En fin de compte, la source de la compétence d’un tribunal‑‑et non pas la nature du pouvoir exercé ou de l'office l’exerçant‑‑est le premier facteur déterminant quant à savoir si elle fait partie de la définition. Le test consiste à chercher à savoir si l’office détient les pouvoirs en vertu d’une loi fédérale ou d'une ordonnance prise en vertu d’une prérogative de la Couronne fédérale. […]

[31] Cette démarche, à mon avis, a été acceptée à juste titre par la juge Tremblay‑Lamer au paragraphe 48 de la décision rendue dans Association canadienne des restaurateurs et des services alimentaires, précitée.

[Non souligné dans l’original.]

[40] Le passage tiré de Brown et Evans, sur lequel s’est appuyée la Cour d’appel fédérale dans l’arrêt Anisman et, antérieurement, dans l’arrêt Association canadienne des restaurateurs et des services alimentaires c Canada (Commission du lait) (1re inst), 2001 CFPI 34 (CanLII), [2001] 3 CF 20 au paragraphe 48, précise ce qui suit :

En conséquence, c’est la source du pouvoir d’un tribunal et non la nature du pouvoir exercé ou de l’organisme l’exerçant qui permet principalement de déterminer s’il est visé par la définition. Le critère consiste tout simplement à déterminer si le pouvoir de l’organisme est prévu par une loi fédérale ou par une ordonnance prise en vertu d’une prérogative royale.

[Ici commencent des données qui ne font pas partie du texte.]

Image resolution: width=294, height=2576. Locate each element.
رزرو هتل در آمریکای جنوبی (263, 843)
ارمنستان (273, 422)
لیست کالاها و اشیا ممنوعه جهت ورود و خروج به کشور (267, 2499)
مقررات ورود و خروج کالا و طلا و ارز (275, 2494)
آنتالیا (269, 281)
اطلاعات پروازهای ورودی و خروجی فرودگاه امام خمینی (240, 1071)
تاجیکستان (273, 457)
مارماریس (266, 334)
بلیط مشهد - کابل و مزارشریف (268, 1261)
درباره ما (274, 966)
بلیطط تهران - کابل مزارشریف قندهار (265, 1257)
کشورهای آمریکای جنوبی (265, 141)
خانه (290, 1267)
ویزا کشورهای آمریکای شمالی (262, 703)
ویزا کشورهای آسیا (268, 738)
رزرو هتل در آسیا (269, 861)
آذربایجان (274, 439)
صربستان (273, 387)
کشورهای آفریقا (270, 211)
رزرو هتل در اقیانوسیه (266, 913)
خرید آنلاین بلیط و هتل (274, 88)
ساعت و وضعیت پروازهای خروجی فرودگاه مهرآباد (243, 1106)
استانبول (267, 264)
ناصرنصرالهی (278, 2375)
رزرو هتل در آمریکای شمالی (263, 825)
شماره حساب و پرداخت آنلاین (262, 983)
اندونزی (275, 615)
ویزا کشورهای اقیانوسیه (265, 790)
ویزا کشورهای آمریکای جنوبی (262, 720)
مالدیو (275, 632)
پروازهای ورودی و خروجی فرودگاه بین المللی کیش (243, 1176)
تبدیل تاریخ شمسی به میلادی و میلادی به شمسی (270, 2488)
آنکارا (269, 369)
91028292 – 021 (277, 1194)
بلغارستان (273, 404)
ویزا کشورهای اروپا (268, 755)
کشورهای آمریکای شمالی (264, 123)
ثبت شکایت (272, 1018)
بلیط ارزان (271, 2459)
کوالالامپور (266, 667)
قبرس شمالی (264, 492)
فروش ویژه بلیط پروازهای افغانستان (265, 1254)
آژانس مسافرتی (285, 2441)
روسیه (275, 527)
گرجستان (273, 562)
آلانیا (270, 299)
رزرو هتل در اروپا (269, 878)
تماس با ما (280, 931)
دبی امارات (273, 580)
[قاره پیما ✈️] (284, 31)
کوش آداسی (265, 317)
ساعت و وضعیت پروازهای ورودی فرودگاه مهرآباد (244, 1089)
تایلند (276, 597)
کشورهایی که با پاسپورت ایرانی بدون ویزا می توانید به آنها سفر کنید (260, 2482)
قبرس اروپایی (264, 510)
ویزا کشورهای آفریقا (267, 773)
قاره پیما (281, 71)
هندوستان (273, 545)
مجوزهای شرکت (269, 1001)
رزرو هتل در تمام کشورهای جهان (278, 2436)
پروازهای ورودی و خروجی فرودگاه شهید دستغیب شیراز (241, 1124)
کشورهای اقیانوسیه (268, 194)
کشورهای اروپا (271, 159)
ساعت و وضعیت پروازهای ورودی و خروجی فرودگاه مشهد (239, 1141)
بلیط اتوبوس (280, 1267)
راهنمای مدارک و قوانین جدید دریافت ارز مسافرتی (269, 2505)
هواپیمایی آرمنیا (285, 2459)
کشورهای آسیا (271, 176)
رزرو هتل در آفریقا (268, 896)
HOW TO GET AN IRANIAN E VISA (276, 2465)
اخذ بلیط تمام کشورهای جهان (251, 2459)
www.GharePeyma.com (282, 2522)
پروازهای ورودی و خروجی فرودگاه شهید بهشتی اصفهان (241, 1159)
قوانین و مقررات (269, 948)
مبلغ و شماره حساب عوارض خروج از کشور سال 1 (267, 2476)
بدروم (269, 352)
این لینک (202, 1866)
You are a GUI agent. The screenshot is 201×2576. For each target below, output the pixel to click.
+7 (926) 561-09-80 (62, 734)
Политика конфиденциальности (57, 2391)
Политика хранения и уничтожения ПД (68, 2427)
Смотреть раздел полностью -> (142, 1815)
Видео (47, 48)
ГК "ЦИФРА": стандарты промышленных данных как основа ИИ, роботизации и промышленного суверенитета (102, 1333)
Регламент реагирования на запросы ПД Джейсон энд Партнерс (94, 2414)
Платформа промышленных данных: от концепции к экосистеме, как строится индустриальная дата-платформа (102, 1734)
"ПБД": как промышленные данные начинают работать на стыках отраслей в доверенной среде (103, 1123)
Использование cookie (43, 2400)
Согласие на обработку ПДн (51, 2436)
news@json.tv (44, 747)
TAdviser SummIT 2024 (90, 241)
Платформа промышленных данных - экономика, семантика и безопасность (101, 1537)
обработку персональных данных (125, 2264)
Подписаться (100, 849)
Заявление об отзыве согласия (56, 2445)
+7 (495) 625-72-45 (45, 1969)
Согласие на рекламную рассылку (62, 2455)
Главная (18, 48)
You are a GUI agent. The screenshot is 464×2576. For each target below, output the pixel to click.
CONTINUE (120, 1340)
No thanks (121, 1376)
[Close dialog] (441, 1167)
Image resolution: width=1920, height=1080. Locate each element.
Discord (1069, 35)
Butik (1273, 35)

[Non souligné dans l’original.]

[41] C’est donc dire que la question posée dans l’affaire Anisman n’avait pas trait à la source historique du pouvoir exercé, mais plutôt au fait de savoir si l’organisme qui l’exerçait avait agi en vertu d’un pouvoir légalement conféré ou d’un pouvoir conféré par une ordonnance prise en vertu de la prérogative, conformément, me semble‑t‑il, à la décision rendue par la Cour d’appel de l’Ontario dans l’affaire Black au paragraphe 76, comme il a été indiqué plus tôt, ainsi qu’à l’article 18.1 de la Loi sur les CF. Cela est clairement souligné de manière un peu plus précise dans l’arrêt Anisman, où la Cour d’appel fédérale a écrit, aux paragraphes 32 et 33 :

[32] En ce qui concerne la présente affaire, il ne fait aucun doute qu’en percevant la marge bénéficiaire à l’égard du vin importé au Canada par l’appelant et sa conjointe, l’ASFC puise son pouvoir dans la Loi sur les alcools de l’Ontario et son règlement d’application. De façon évidente, l’ASFC n’a jamais prétendu percevoir la marge bénéficiaire en vertu de dispositions législatives fédérales, ni en vertu d’une ordonnance prise en vertu d’une prérogative de la Couronne fédérale. En d’autres termes, l’ASFC puisait plutôt son pouvoir dans la loi provinciale, et non dans la loi fédérale ou une ordonnance prise en vertu d’une prérogative de la Couronne fédérale.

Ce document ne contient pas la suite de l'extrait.